| 取り組む作業 |
[A] ゲームレビューの本文に登場するゲーム作品の名前を、シリーズ名も含めてすべて挙げること。
[B] このゲームレビューの続きを、最後の文の後から書き足すこと。

| 本文テキスト |
270本目のゲームレビューです。
個人的な評価
89点
〇かなりの良ゲー
戦略SLG部分は好みが分かれるかもしれませんが、ストーリーが非常に面白く、ダンガンロンパシリーズが好きな人には間違いなくおすすめです。
『HUNDRED LINE(ハンドレッドライン) 最終防衛学園』とは
発売日・対応機種
発売日 | 対応機種 |
2025年4月24日 | Switch/PC(Steam) |
どんなゲーム?
ダンガンロンパシリーズの制作陣で設立したトゥーキョーゲームスが開発し、アニプレックスが販売する「極限×絶望」のシミュレーションADV
シナリオは、『極限脱出シリーズ』や『AI:ソムニウム ファイル』を手掛けた打越鋼太郎
感想など
※ 本レビューは多くのネタバレを含みます。
「極限×絶望」のシミュレーションADV
『HUNDRED LINE 最終防衛学園』は『ダンガンロンパ(以下「ダンロン」)シリーズ』制作チームが立ち上げたトゥーキョーゲームスが開発する完全新作の戦略シミュレーション+ノベルADVゲームです。
完全新作ではありますが、ダンロン制作陣の開発なので、絶望的状況下のサバイバル、小松崎類氏デザインの濃いキャラクター、ブラックでカワイイ不気味なマスコット、過激な下ネタやサブカル系パロディなど、随所にダンロン色が色濃く反映されています。




トゥーキョーゲームスは、同じくダンロンの精神を受け継ぐ『超探偵事件簿 レインコード』も開発(販売はスパイク・チュンソフト)しています。レインコードはダンロンシリーズと同じ、ミステリーノベルADVですが、本作は「理由もわからず集められた少年少女たちが、極限の状況を生き抜くために戦わされる」という絶望的な状況という設定で、同作よりダンロンシリーズを想起させる内容となっています。

| 生データ |
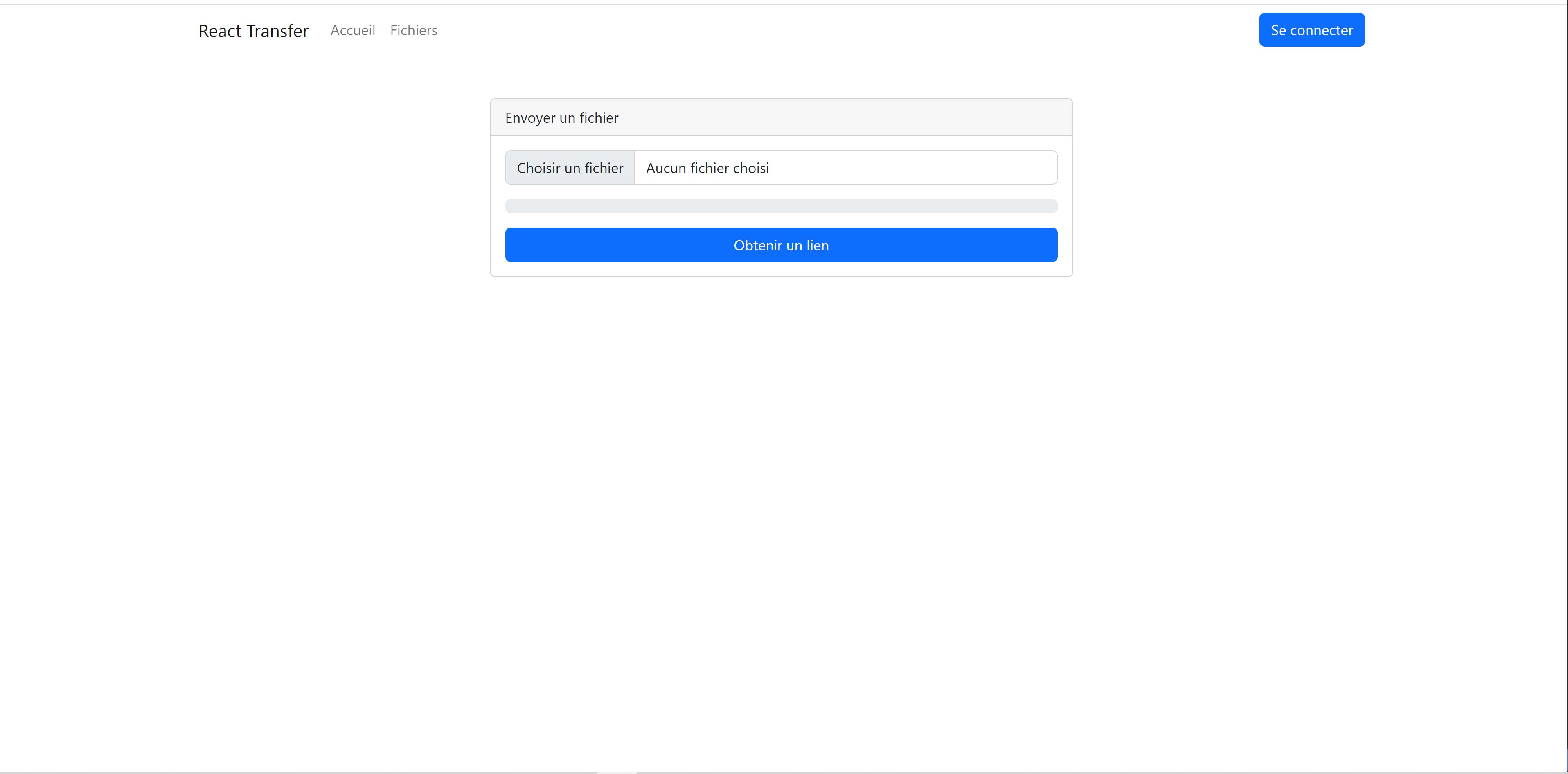Return home via React Transfer title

| 回答内容 |
[A] 『HUNDRED LINE 最終防衛学園』、『ダンガンロンパ』シリーズ、『極限脱出』シリーズ、『AI:ソムニウム ファイル』、『超探偵事件簿 レインコード』の五つである。

[B]
圧倒的ボリュームのシナリオ
『HUNDRED LINE 最終防衛学園』のシナリオは、ダンロンシリーズの小高和剛氏と『Ever17』、『極限脱出シリーズ』、『AI:ソムニウム ファイル』などの名作ADVを手掛けたことで知られる打越鋼太郎氏の二人の共同で作られています。
内容としては、タイムリープを扱った複雑なストーリー構造や絶望的な状況下におけるブラックユーモアなど両者のセンスが見事に融合して非常に面白いシナリオになっています。
特に驚かされるのが、分岐シナリオの多さです。
本作は、「HUNDRED LINE」というメインタイトルが示すとおり、100ものシナリオルートが用意されています。
中には、短い物語で終わるルートもありますが、メインルートと言えるくらい重厚なシナリオが展開されるルートも多く用意されています。1周目クリアはまだ序盤で、数多くの分岐が発生する2周目からが本番といえるほどです。


私の場合、事前情報ほぼ無しでプレイしていて、1周目の80日目あたりで「もう終盤だー。終わるの寂しいー」などと能天気なポストをXにしてましたが、いやはやこの段階ではまだまだ序盤でしたね(^_^;)
ヴァニラウェアの『十三機兵防衛圏』も複雑なシナリオで「このゲームのシナリオ作った人狂っとる!(もちろん、いい意味で)」と思いましたが、本作はそれ以上にイカれてると思えるほど凄まじいシナリオの量です。




気になったのは、プレイヤーがもう薄々感づいてる真実について、それを明かすのにかなり引っ張るので、いざ真相が明かされても、タイミングが遅すぎるので「あーはいはい…やっぱりね。」ぐらいにしか思えず、激しく動揺する登場人物達に感情移入できなかったことです。
詰将棋のような戦略SLG
本作のシミュレーションバトルはバランスが荒削りながら、程よい手ごたえのある難易度で楽しめました。
限られた手数(AP)で、いかに敵の数を減らせるかという詰将棋のようなバトルですが、さらに突き詰めると「いかにして1ターンで敵を全滅、あるいはボスを撃破できるか」というパズルに近いです。
戦闘のバランスを崩すほど強力なのがアイテムと決死必殺です。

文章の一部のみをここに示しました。